Member of the Parliament of England

Francis Wingfield or Wingfeild (born September 1628) was a Stamford lawyer in the mid-seventeenth century. He went on to become Member of Parliament for Stamford in 1660 and first Serjeant-at-law to Charles II of England in 1677.

==Early life and family==
Francis, born at Tickencote in September 1628, was the fourth son of Sir John Wingfield and Frances, daughter of Edward Cromwell, 3rd Baron Cromwell of Oakham. According to traditional tales, Frances Wingfield, his mother, entertained Oliver Cromwell and saved the town of Stamford from destruction, by allowing the gates to be closed.

He later became a lawyer at Gray's Inn.

He married twice, with his first wife Anne, the daughter of Edward Palmer of Stoke Doyle, he had two sons and a daughter, Frances, later the wife of Richard Butler of Hundleby.

With his second wife, Lucy Ashfield or Lucia Poultney, daughter of the Governor of York, he had two sons and three daughters, two of the daughters, Lucy (1668) and Sarah (1671) died in infancy, the third Anne (1673) married John Cock.

==1660 election==
The 1660 election to the Convention Parliament of 1660 was the first after the Long Parliament and the first of the English Restoration, and hence the first for some twenty years. The returning officer for Stamford could not determine the winner of the election between Wingfield, backed by the Cecils, and the incumbent John Weaver, thereby calling a double return. Eventually, Wingfield was returned for Stamford in 1660, although not without some confusion as the following two entries from journal of the House of Commons for 9 May 1660 show:

Stamford Election.

Mr. Turner reports from the Committee for Privileges and Elections, touching the double Return for the Borough of Stamford in the County of Lyncoln, that, upon Examination of the Fact, it appeared to the Committee that Francis Wingfeild is duly chosen to serve in this Parliament for the said Borough, and ought to sit.

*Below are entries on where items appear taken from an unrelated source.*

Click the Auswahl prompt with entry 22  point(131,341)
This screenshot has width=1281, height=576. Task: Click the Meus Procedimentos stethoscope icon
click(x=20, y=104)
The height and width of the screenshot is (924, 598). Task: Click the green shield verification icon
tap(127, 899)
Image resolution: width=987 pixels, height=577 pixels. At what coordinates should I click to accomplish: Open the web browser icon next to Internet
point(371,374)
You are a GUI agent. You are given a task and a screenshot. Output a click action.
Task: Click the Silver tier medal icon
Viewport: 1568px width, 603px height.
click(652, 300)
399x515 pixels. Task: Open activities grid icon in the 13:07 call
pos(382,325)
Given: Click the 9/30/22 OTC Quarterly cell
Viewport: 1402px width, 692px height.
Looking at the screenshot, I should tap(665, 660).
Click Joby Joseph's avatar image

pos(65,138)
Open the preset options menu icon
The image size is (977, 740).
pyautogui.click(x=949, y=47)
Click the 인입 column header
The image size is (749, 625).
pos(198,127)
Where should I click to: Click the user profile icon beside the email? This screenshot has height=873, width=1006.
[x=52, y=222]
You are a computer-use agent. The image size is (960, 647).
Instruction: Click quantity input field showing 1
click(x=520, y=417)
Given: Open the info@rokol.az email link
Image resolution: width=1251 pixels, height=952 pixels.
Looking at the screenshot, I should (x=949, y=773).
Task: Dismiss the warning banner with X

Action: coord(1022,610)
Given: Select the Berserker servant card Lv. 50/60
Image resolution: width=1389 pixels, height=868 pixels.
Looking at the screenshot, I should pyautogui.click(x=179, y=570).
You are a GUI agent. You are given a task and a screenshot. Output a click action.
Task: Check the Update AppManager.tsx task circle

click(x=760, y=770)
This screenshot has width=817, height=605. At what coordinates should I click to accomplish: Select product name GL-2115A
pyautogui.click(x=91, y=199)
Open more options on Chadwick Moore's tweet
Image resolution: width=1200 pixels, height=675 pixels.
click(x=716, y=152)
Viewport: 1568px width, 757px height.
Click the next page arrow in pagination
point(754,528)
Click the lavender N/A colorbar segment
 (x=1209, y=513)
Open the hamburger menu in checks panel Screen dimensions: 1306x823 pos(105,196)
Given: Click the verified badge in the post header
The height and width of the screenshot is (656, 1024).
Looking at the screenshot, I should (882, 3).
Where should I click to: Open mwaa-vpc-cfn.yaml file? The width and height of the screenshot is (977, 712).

Resolved, That this House doth agree with the Committee, that the said Mr. Wingfeild is duly chosen, and ought to sit in this House.

Stamford Return amended.

The House being also informed, that the Alderman of Stamford in the County of Lincoln was at the Door; he was called in, and, being at the Bar of this House, did there amend the Return for the said Borough; and put out the Name of Mr. Weaver, and inserted the Name of Mr. Wingfeild, who was adjudged by the House to have Right to sit.

He only sat for one year.

==Barnwell House==
In January 1662 he bought Barnwell House in Clipshill, Stamford from William Wolfe, then occupied by Elizabeth Cromwell, widow. The house was the last resting place of Charles I on his flight to Newark before surrendering himself to the Scots. At the same time he bought Hills Orchard, a half acre plot presumably as a garden to Barnwell House, from John Cecil, 4th Earl of Exeter. The house passed to his daughter Frances Butler.

==Serjeant-at-law==
In 1677, supported by Robert Bertie, Wingfield was promoted to Serjeant-at-law.